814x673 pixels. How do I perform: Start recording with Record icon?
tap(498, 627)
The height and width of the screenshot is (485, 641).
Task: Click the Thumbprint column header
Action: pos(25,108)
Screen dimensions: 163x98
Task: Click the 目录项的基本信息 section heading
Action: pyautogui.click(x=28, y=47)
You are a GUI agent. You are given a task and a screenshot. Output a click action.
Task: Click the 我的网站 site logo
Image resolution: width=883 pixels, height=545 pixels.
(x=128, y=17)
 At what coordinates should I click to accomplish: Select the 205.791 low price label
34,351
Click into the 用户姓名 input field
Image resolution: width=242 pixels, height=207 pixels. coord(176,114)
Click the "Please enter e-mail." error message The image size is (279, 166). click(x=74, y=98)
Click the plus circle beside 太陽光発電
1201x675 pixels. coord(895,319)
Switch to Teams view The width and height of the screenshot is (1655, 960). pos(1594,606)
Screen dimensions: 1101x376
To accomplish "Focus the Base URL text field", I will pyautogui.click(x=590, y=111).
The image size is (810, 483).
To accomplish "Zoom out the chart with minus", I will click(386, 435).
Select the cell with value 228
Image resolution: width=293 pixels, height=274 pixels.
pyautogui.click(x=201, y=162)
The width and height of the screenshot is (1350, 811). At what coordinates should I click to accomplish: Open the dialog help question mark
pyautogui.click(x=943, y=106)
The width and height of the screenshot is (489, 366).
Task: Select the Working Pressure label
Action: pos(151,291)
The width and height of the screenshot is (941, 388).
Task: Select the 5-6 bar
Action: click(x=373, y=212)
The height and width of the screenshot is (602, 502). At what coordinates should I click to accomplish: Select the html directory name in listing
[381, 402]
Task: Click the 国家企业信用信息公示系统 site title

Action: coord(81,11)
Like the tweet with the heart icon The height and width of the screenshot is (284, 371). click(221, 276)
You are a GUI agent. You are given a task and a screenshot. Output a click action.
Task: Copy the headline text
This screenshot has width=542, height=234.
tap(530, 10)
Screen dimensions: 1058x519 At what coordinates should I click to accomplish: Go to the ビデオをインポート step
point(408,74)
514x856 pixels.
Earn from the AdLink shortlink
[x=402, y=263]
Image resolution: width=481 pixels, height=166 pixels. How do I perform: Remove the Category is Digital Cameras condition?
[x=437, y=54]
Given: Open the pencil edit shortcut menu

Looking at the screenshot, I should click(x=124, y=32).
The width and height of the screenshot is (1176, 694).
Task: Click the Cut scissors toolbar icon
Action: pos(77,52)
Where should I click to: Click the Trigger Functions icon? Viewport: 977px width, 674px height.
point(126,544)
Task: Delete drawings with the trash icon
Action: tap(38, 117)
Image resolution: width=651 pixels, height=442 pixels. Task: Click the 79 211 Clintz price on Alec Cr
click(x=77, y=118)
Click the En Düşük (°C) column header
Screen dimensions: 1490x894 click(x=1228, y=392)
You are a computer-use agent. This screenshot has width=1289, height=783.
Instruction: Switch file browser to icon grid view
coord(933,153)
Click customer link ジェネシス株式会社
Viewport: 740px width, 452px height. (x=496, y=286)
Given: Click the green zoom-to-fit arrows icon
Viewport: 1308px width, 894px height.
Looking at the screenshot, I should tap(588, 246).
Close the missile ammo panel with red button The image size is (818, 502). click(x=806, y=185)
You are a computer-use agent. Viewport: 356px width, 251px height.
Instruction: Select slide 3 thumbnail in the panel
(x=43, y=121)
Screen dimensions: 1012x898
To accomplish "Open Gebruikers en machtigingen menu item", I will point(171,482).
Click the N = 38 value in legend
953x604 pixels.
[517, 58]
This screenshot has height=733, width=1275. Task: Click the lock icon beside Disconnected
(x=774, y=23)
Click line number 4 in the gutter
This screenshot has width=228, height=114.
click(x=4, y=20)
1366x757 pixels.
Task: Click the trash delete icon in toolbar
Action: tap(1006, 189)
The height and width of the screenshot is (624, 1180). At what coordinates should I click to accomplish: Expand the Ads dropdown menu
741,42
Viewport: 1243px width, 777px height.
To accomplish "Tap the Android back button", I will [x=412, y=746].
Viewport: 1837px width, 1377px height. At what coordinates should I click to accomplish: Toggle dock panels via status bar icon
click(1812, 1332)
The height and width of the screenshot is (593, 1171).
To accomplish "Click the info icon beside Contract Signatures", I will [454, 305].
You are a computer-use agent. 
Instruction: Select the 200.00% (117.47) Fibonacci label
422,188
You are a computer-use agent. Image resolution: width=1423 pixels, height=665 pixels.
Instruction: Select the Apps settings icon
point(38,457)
——
*PROBLEM TO SOLVE*
Copy out every item above word for word, without changing anything.

*ANSWER FOR THIS EXERCISE*
814x673 pixels. How do I perform: Start recording with Record icon?
tap(498, 627)
The height and width of the screenshot is (485, 641).
Task: Click the Thumbprint column header
Action: pos(25,108)
Screen dimensions: 163x98
Task: Click the 目录项的基本信息 section heading
Action: pyautogui.click(x=28, y=47)
You are a GUI agent. You are given a task and a screenshot. Output a click action.
Task: Click the 我的网站 site logo
Image resolution: width=883 pixels, height=545 pixels.
(x=128, y=17)
 At what coordinates should I click to accomplish: Select the 205.791 low price label
34,351
Click into the 用户姓名 input field
Image resolution: width=242 pixels, height=207 pixels. coord(176,114)
Click the "Please enter e-mail." error message The image size is (279, 166). click(x=74, y=98)
Click the plus circle beside 太陽光発電
1201x675 pixels. coord(895,319)
Switch to Teams view The width and height of the screenshot is (1655, 960). pos(1594,606)
Screen dimensions: 1101x376
To accomplish "Focus the Base URL text field", I will pyautogui.click(x=590, y=111).
The image size is (810, 483).
To accomplish "Zoom out the chart with minus", I will click(386, 435).
Select the cell with value 228
Image resolution: width=293 pixels, height=274 pixels.
pyautogui.click(x=201, y=162)
The width and height of the screenshot is (1350, 811). At what coordinates should I click to accomplish: Open the dialog help question mark
pyautogui.click(x=943, y=106)
The width and height of the screenshot is (489, 366).
Task: Select the Working Pressure label
Action: pos(151,291)
The width and height of the screenshot is (941, 388).
Task: Select the 5-6 bar
Action: click(x=373, y=212)
The height and width of the screenshot is (602, 502). At what coordinates should I click to accomplish: Select the html directory name in listing
[381, 402]
Task: Click the 国家企业信用信息公示系统 site title

Action: coord(81,11)
Like the tweet with the heart icon The height and width of the screenshot is (284, 371). click(221, 276)
You are a GUI agent. You are given a task and a screenshot. Output a click action.
Task: Copy the headline text
This screenshot has width=542, height=234.
tap(530, 10)
Screen dimensions: 1058x519 At what coordinates should I click to accomplish: Go to the ビデオをインポート step
point(408,74)
514x856 pixels.
Earn from the AdLink shortlink
[x=402, y=263]
Image resolution: width=481 pixels, height=166 pixels. How do I perform: Remove the Category is Digital Cameras condition?
[x=437, y=54]
Given: Open the pencil edit shortcut menu

Looking at the screenshot, I should click(x=124, y=32).
The width and height of the screenshot is (1176, 694).
Task: Click the Cut scissors toolbar icon
Action: pos(77,52)
Where should I click to: Click the Trigger Functions icon? Viewport: 977px width, 674px height.
point(126,544)
Task: Delete drawings with the trash icon
Action: tap(38, 117)
Image resolution: width=651 pixels, height=442 pixels. Task: Click the 79 211 Clintz price on Alec Cr
click(x=77, y=118)
Click the En Düşük (°C) column header
Screen dimensions: 1490x894 click(x=1228, y=392)
You are a computer-use agent. This screenshot has width=1289, height=783.
Instruction: Switch file browser to icon grid view
coord(933,153)
Click customer link ジェネシス株式会社
Viewport: 740px width, 452px height. (x=496, y=286)
Given: Click the green zoom-to-fit arrows icon
Viewport: 1308px width, 894px height.
Looking at the screenshot, I should tap(588, 246).
Close the missile ammo panel with red button The image size is (818, 502). click(x=806, y=185)
You are a computer-use agent. Viewport: 356px width, 251px height.
Instruction: Select slide 3 thumbnail in the panel
(x=43, y=121)
Screen dimensions: 1012x898
To accomplish "Open Gebruikers en machtigingen menu item", I will point(171,482).
Click the N = 38 value in legend
953x604 pixels.
[517, 58]
This screenshot has height=733, width=1275. Task: Click the lock icon beside Disconnected
(x=774, y=23)
Click line number 4 in the gutter
This screenshot has width=228, height=114.
click(x=4, y=20)
1366x757 pixels.
Task: Click the trash delete icon in toolbar
Action: tap(1006, 189)
The height and width of the screenshot is (624, 1180). At what coordinates should I click to accomplish: Expand the Ads dropdown menu
741,42
Viewport: 1243px width, 777px height.
To accomplish "Tap the Android back button", I will [x=412, y=746].
Viewport: 1837px width, 1377px height. At what coordinates should I click to accomplish: Toggle dock panels via status bar icon
click(1812, 1332)
The height and width of the screenshot is (593, 1171).
To accomplish "Click the info icon beside Contract Signatures", I will [454, 305].
You are a computer-use agent. 
Instruction: Select the 200.00% (117.47) Fibonacci label
422,188
You are a computer-use agent. Image resolution: width=1423 pixels, height=665 pixels.
Instruction: Select the Apps settings icon
point(38,457)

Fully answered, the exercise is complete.